# Method for Shutting down HVAC Unit



## Hoons (Feb 3, 2014)

Hello,

What is the correct method for shutting down HVAC unit on smoke detection? via DDC or hardwired to shunt-trip?

And if you have the reference that would be great help too.

Thanks,

Hoons


----------



## cda (Feb 3, 2014)

Normally duct detectors but if there is full area smoke detectors they can be used

From IMC. 2009

SECTION 606 SMOKE DETECTION SYSTEMS CONTROL

606.1 Controls required. Air distribution systems shall be equipped with smoke detectors listed and labeled for installation in air distribution systems, as required by this section. Duct smoke detectors shall comply with UL 268A. Other smoke detectors shall comply with UL 268.

606.2 Where required.
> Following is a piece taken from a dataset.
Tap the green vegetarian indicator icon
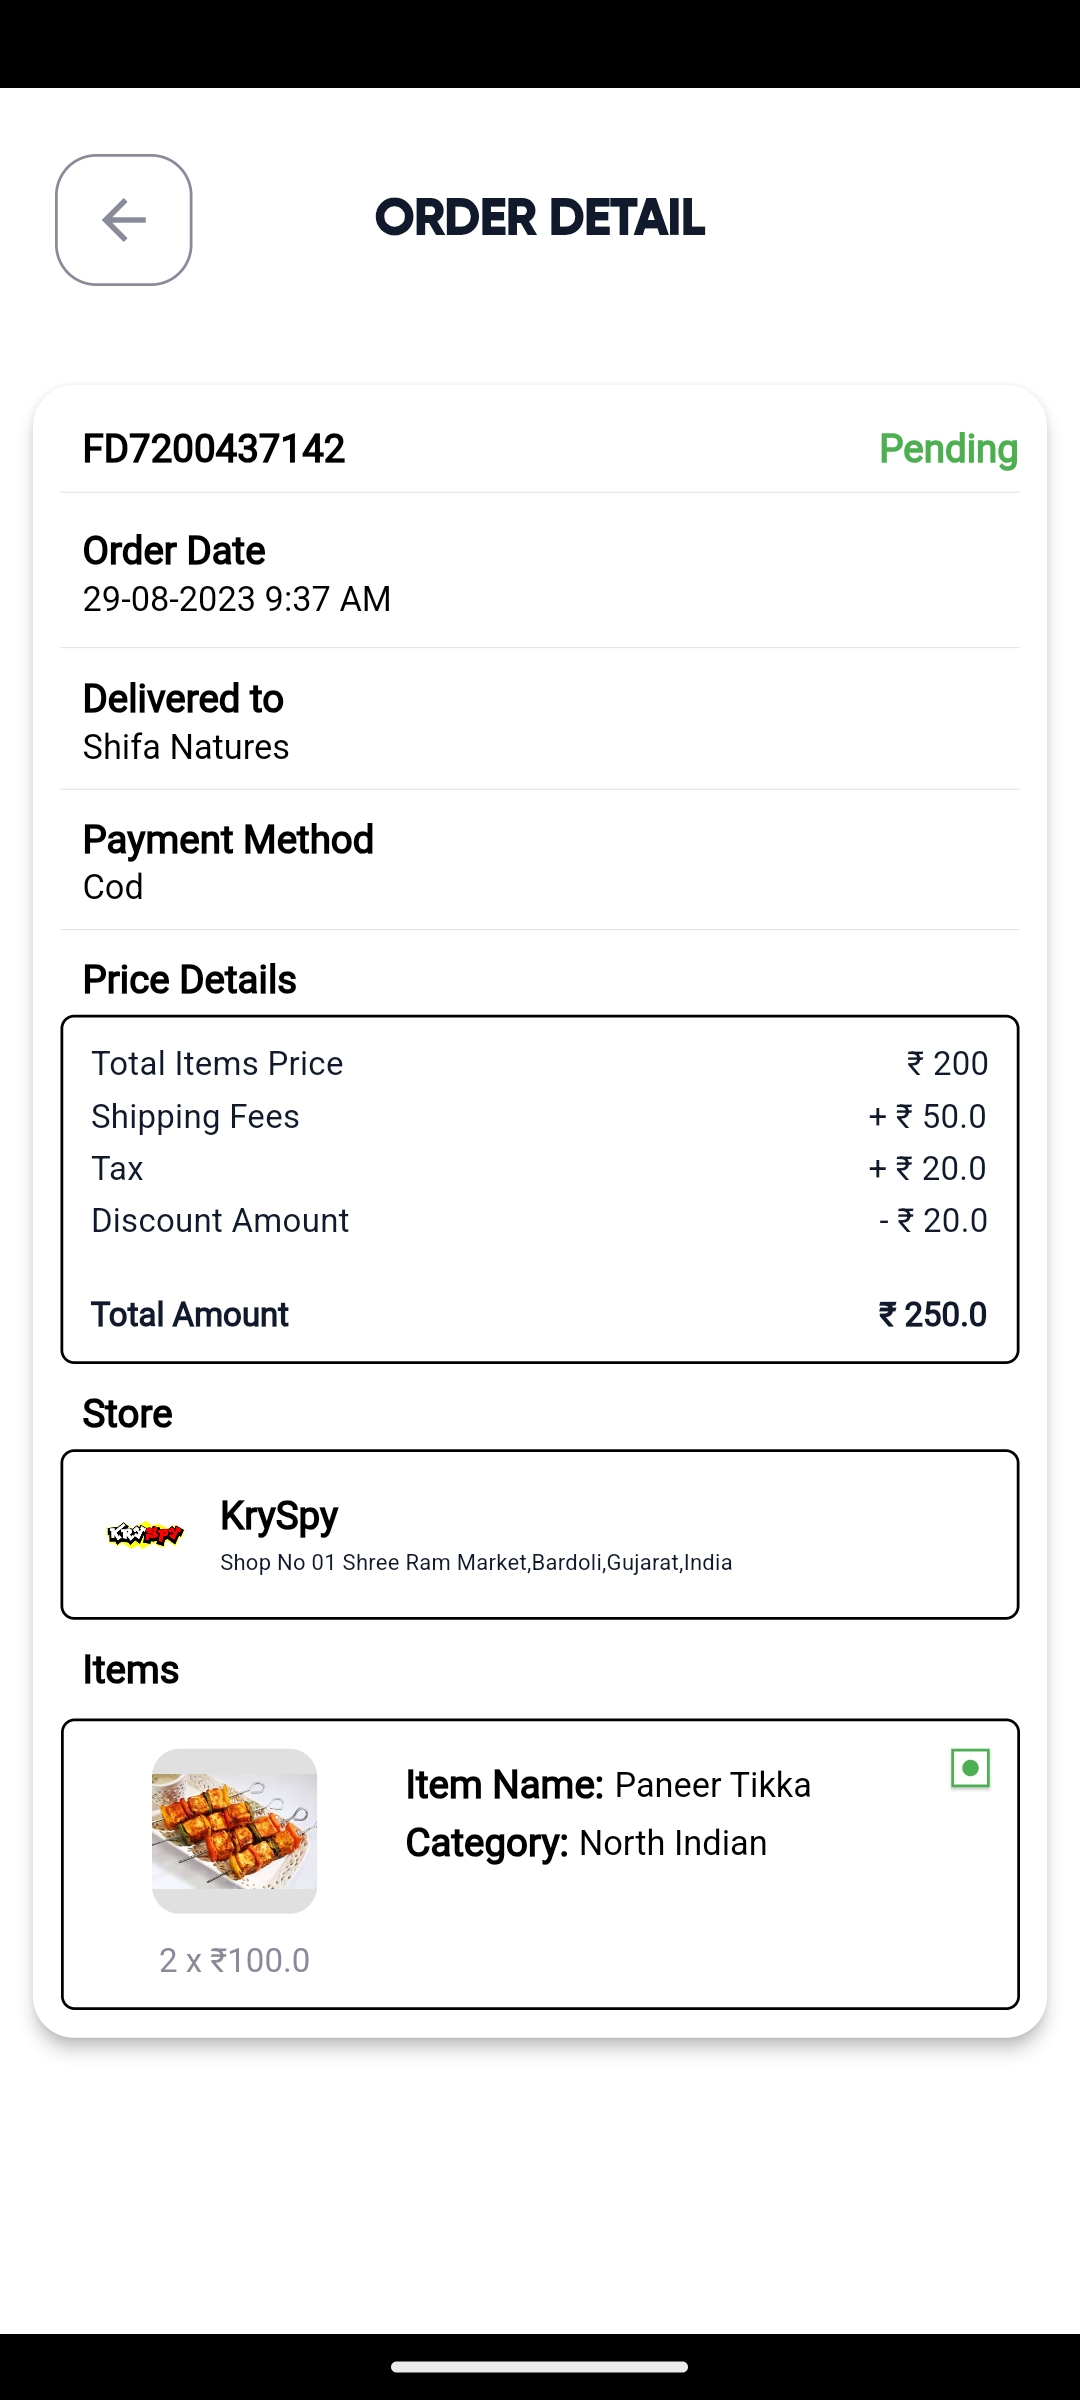Viewport: 1080px width, 2400px height. pos(970,1768)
Smoke detectors shall be installed where indicated in Sections 606.2.1 through 606.2.3.

Exception: Smoke detectors shall not be required where air distribution systems are incapable of spreading smoke beyond the enclosing walls, floors and ceilings of the room or space in which the smoke is generated.
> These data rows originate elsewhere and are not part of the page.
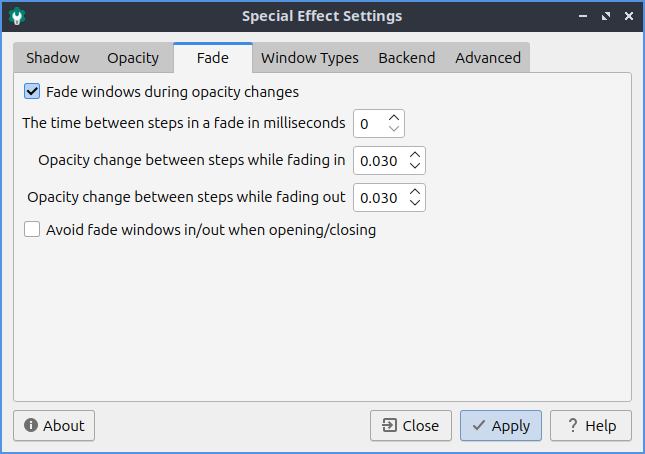Screen dimensions: 645x454
Task: Decrease opacity change while fading out
Action: coord(416,204)
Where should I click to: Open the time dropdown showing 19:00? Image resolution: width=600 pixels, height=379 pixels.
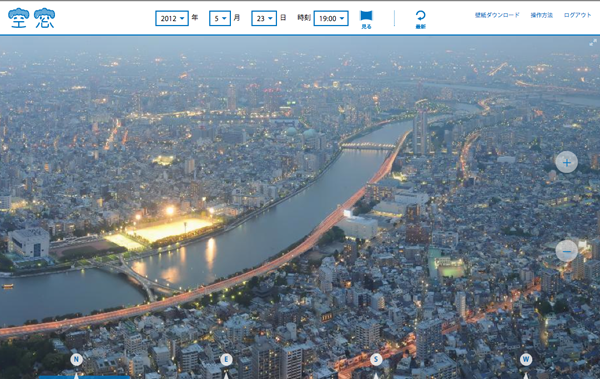[331, 18]

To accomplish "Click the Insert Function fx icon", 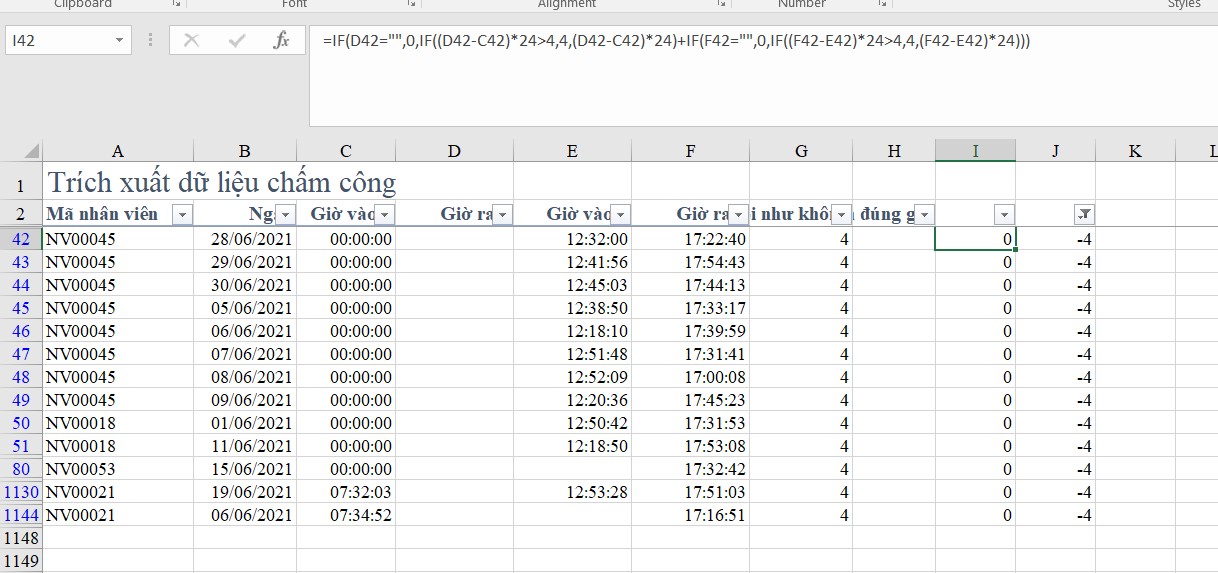I will click(x=282, y=41).
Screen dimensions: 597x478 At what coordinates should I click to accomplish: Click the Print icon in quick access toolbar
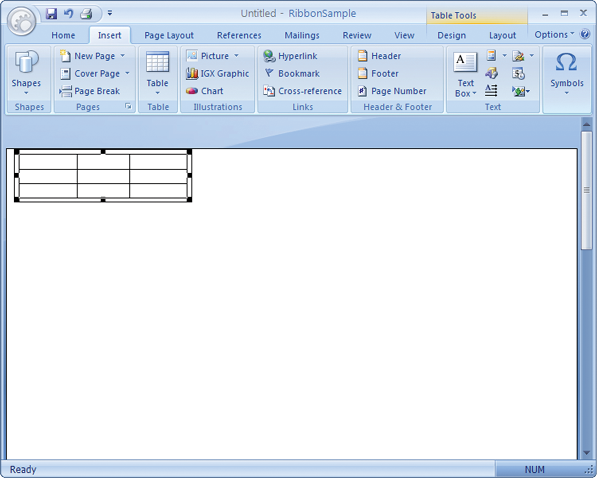pos(86,14)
606.2.1 Return air systems. Smoke detectors shall be installed in return air systems with a design capacity greater than 2,000 cfm (0.9 m3/s), in the return air duct or plenum upstream of any filters, exhaust air connections, outdoor air connections, or decontamination equipment and appliances.

Exception: Smoke detectors are not required in the return air system where all portions of the building served by the air distribution system are protected by area smoke detectors connected to a fire alarm system in accordance with the International Fire Code. The area smoke detection system shall comply with Section 606.4.

606.2.2 Common supply and return air systems. Where multiple air-handling systems share common supply or return air ducts or plenums with a combined design capacity greater than 2,000 cfm (0.9 m3/s), the return air system shall be provided with smoke detectors in accordance with Section 606.2.1.

Exception: Individual smoke detectors shall not be required for each fan-powered terminal unit, provided that such units do not have an individual design capacity greater than 2,000 cfm (0.9 m3/s) and will be shut down by activation of one of the following:

1. Smoke detectors required by Sections 606.2.1 and 606.2.3.

2. An approved area smoke detector system located in the return air plenum serving such units.

3. An area smoke detector system as prescribed in the exception to Section 606.2.1.

In all cases, the smoke detectors shall comply with Sections 606.4 and 606.4.1.

606.2.3 Return air risers. Where return air risers serve two or more stories and serve any portion of a return air system having a design capacity greater than 15,000 cfm (7.1 m3/s), smoke detectors shall be installed at each story. Such smoke detectors shall be located upstream of the connection between the return air riser and any air ducts or plenums.

606.3 Installation. Smoke detectors required by this section shall be installed in accordance with NFPA 72. The required smoke detectors shall be installed to monitor the entire airflow conveyed by the system including return air and exhaust or relief air. Access shall be provided to smoke detectors for inspection and maintenance.

606.4 Controls operation. Upon activation, the smoke detectors shall shut down all operational capabilities of the air distribution system in accordance with the listing and labeling of appliances used in the system. Air distribution systems that are part of a smoke control system shall switch to the smoke control mode upon activation of a detector.

606.4.1 Supervision. The duct smoke detectors shall be connected to a fire alarm system where a fire alarm system is required by Section 907.2 of the International Fire Code. The actuation of a duct smoke detector shall activate a visible and audible supervisory signal at a constantly attended location.

Exceptions:

1. The supervisory signal at a constantly attended location is not required where the duct smoke detector activates the building's alarm-indicating appliances.

2. In occupancies not required to be equipped with a fire alarm system, actuation of a smoke detector shall activate a visible and audible signal in an approved location. Duct smoke detector trouble conditions shall activate a visible or audible signal in an approved location and shall be identified as air duct detector trouble.


----------



## Hoons (Feb 3, 2014)

Thanks cda, but I'm still unclear on the method of shutdown. Is it OK for the detectors to interface with HVAC units via software or should they be hardwired?


----------



## cda (Feb 3, 2014)

I do not think it matters the way

I have seen single unit shut down

And whole floor/area shut down

Normally I see it is direct to the unit

606.4 Controls operation. Upon activation, the smoke detectors shall shut down all operational capabilities of the air distribution system in accordance with the listing and labeling of appliances used in the system. Air distribution systems that are part of a smoke control system shall switch to the smoke control mode upon activation of a detector.

With modern technology and a few other things I have seen energy management systems do the shut down


----------



## Builder Bob (Feb 3, 2014)

Hoons, with the energy code and electronic monitoring of HVAC systems, I believe that software driven shut downs are permitted by the code. the only issue may be if the default for loss of signal requires unit to fail safe in shutdown mode.


----------